*TASK*
Copy out the following items word for word, everything from the line containing "Describe the element at coordinates (102, 261)" down to the line containing "The height and width of the screenshot is (1409, 2555).", and nothing else.

——

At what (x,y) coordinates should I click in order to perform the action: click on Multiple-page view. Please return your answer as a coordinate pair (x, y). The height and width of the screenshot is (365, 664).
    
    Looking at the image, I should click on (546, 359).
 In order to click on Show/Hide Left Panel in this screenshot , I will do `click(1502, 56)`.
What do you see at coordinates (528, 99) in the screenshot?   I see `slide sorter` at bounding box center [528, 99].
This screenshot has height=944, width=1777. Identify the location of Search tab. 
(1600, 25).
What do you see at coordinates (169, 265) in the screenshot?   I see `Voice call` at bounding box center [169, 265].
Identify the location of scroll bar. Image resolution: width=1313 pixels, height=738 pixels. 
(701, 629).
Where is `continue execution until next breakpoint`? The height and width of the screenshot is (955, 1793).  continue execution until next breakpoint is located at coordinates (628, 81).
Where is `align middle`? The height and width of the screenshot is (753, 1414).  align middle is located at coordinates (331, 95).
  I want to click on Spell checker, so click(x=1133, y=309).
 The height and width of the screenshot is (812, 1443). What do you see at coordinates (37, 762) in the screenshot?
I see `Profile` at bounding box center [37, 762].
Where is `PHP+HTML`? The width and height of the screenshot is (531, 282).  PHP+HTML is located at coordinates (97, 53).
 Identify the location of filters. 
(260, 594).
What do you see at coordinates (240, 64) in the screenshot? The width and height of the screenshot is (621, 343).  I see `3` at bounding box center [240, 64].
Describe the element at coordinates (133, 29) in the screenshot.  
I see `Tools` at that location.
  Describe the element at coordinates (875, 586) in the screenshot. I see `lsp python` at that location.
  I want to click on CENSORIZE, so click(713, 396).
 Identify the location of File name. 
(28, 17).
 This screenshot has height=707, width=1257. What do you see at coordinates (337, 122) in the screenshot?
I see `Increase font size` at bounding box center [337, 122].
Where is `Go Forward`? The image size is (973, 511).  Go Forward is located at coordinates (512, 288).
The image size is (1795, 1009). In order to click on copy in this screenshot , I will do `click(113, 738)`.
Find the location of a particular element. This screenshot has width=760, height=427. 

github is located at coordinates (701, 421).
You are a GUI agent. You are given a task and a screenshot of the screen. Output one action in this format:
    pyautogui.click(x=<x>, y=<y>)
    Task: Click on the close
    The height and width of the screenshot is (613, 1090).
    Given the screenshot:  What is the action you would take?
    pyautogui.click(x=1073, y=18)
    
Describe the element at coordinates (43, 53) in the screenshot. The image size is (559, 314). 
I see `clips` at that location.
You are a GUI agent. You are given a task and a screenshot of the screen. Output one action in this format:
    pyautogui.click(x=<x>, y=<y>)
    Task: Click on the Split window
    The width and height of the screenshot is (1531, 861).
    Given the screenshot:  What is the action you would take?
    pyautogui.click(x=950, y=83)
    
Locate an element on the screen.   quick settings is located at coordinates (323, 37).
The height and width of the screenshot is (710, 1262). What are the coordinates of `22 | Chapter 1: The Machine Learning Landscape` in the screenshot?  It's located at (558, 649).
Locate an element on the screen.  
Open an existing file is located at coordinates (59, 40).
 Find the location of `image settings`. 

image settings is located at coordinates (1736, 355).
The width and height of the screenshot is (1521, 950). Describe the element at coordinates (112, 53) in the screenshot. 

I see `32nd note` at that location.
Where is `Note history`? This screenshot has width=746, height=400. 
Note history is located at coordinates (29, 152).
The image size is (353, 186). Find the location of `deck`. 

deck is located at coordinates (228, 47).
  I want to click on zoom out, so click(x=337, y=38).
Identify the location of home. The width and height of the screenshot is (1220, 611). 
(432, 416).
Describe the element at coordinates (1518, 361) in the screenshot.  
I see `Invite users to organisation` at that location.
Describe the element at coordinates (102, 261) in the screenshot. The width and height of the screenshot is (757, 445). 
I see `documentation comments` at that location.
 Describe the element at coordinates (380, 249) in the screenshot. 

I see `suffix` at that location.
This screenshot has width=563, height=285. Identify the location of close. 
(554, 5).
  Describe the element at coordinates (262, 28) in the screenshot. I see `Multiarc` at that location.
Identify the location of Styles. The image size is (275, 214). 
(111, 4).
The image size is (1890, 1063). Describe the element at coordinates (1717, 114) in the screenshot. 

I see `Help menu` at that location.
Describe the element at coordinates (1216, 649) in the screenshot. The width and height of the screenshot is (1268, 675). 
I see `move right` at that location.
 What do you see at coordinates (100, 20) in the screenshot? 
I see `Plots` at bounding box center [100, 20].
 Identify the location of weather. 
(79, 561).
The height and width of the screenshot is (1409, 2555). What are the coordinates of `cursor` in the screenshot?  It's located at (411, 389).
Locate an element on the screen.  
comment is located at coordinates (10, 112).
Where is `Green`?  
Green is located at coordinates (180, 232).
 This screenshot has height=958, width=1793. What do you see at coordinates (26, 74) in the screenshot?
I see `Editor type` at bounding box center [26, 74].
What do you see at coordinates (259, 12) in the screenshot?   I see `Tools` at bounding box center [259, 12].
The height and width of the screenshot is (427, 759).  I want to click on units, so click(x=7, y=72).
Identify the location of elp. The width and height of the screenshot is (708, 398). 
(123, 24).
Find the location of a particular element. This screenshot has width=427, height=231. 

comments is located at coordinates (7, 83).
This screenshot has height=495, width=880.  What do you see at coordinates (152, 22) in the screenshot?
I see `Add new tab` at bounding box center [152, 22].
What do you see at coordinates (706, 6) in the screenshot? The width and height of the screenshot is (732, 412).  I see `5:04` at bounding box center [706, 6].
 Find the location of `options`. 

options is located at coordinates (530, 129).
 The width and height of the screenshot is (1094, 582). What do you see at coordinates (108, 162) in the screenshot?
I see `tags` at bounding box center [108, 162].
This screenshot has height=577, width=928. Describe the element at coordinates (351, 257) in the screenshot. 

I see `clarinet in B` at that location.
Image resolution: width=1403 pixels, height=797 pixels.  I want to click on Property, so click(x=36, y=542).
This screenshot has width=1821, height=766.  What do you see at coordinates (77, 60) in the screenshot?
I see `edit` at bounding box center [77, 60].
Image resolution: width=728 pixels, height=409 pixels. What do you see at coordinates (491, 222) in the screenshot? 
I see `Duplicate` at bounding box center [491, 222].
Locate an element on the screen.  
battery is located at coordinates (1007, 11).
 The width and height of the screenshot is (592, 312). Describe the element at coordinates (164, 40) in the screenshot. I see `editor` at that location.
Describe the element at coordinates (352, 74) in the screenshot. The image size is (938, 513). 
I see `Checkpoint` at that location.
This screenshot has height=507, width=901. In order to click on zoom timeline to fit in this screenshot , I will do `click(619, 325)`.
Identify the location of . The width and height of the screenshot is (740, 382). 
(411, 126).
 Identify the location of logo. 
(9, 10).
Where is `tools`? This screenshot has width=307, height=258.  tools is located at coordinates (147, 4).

——

*RESPONSE TO THIS TASK*
Describe the element at coordinates (102, 261) in the screenshot. The width and height of the screenshot is (757, 445). 
I see `documentation comments` at that location.
 Describe the element at coordinates (380, 249) in the screenshot. 

I see `suffix` at that location.
This screenshot has width=563, height=285. Identify the location of close. 
(554, 5).
  Describe the element at coordinates (262, 28) in the screenshot. I see `Multiarc` at that location.
Identify the location of Styles. The image size is (275, 214). 
(111, 4).
The image size is (1890, 1063). Describe the element at coordinates (1717, 114) in the screenshot. 

I see `Help menu` at that location.
Describe the element at coordinates (1216, 649) in the screenshot. The width and height of the screenshot is (1268, 675). 
I see `move right` at that location.
 What do you see at coordinates (100, 20) in the screenshot? 
I see `Plots` at bounding box center [100, 20].
 Identify the location of weather. 
(79, 561).
The height and width of the screenshot is (1409, 2555). What are the coordinates of `cursor` in the screenshot?  It's located at (411, 389).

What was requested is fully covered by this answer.